Not surprisingly, Ford's profit in the first quarter came from its Blue and Pro segments which each generated operating margins of greater than 10%. It also lost money on every EV sale as it works to ramp up production and sales there. For context, Ford's overall operating margin in 2022 was 6.5%, which it didn't break down by segment at the time. It was also interesting to learn that a full one-third of automotive revenue came from Ford's commercial products in the first quarter. 

Worthy investment or not

The stock price should follow the company's ability to show consistent, or growing, profitability. As shown below, that hasn't been the case over the past two years, as the company struggles with costs and quality.  

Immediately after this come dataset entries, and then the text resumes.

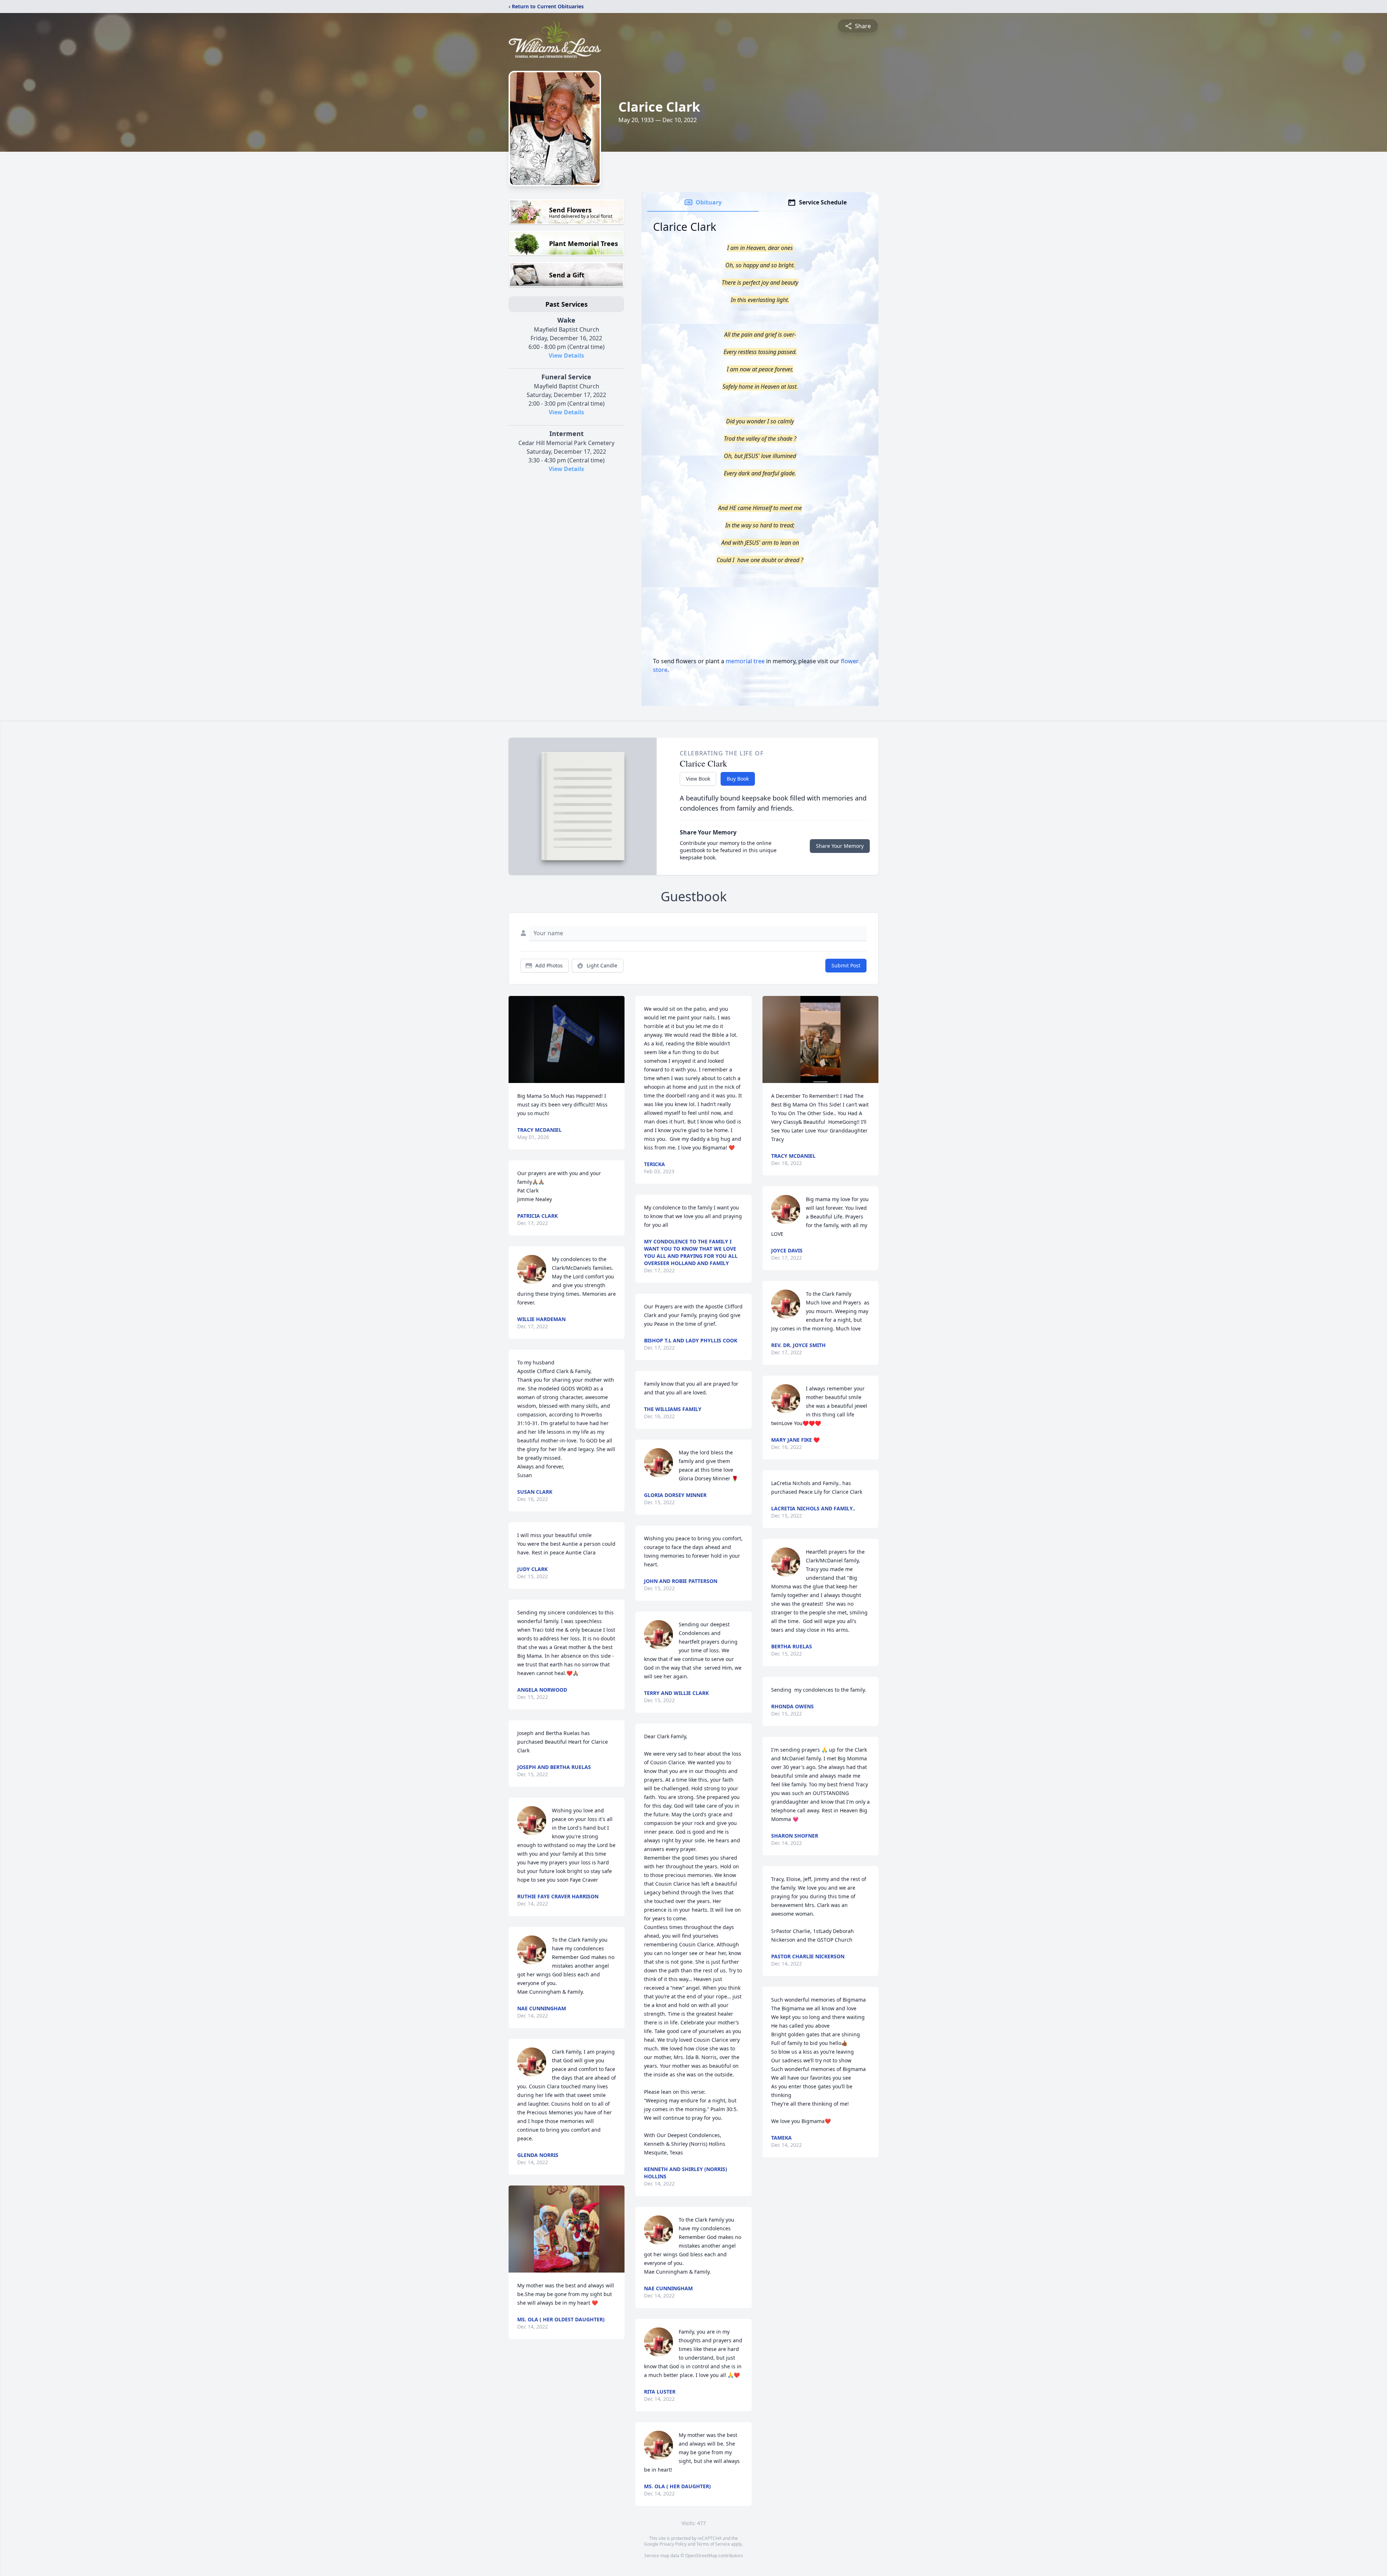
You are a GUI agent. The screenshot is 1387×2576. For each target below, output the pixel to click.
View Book (698, 778)
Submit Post (845, 965)
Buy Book (738, 778)
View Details (566, 355)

chart of Ford quarterly net income and adjusted EBIT since Q1 2021.

Data source: Ford. Chart by author.

GAAP net income includes gains and charges unrelated to the operations, but adjusted earnings before interest and taxes (EBIT) has also been inconsistent. Investors don't seem to think that metric will be consistently strong or will increase over time, based on the stock's performance. Now that the company is breaking down performance by segment, investors will have a better idea of what specifically needs to improve. 

The EV segment is basically the equivalent of a start-up business. That's where the potential growth resides and is certainly a key area for investors to watch. But the profitability from the other operating segments needs to improve over the long term.

The first quarter provided an initial snapshot into those details. The EV business will take years to grow. But if investors see improving margins in the Blue and Pro business over the next few quarterly periods, that could be the time to buy Ford stock ahead of any EV success.